### EXERCISE BRIEF
Of the entries below, copy only those lines that contain the word "agent".

### MATERIAL PROVIDED
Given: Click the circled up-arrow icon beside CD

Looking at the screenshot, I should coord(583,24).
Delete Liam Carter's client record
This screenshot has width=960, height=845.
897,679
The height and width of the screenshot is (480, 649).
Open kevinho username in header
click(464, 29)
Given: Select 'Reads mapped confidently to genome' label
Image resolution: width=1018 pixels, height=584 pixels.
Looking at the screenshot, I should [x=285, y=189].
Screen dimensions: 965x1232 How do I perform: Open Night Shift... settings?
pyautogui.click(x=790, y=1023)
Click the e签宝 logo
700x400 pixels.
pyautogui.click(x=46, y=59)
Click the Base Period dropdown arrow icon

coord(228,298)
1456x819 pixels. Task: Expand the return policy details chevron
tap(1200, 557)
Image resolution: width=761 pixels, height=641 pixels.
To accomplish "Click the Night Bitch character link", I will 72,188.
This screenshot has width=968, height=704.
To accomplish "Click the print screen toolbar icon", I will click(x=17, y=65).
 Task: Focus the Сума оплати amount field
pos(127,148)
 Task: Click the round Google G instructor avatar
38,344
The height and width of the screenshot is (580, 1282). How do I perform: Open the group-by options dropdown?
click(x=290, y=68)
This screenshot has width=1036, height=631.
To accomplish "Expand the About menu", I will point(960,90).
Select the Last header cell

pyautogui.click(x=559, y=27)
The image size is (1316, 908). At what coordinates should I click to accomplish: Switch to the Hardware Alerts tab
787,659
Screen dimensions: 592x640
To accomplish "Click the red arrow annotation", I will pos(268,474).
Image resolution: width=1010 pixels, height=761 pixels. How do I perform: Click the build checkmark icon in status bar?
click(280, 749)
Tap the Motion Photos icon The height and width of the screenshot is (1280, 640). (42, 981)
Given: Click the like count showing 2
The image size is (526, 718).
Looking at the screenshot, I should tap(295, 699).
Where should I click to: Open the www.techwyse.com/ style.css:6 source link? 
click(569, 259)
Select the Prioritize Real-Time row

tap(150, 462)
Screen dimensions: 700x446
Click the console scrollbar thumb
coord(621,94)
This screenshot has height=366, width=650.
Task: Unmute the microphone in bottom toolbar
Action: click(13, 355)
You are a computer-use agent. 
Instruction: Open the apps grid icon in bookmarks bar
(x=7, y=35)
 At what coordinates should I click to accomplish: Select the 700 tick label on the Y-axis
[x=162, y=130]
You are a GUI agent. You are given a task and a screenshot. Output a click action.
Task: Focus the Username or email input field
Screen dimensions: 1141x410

### ANSWER TO THE EXERCISE
You are a computer-use agent. 
You are a GUI agent. You are given a task and a screenshot. Output a click action.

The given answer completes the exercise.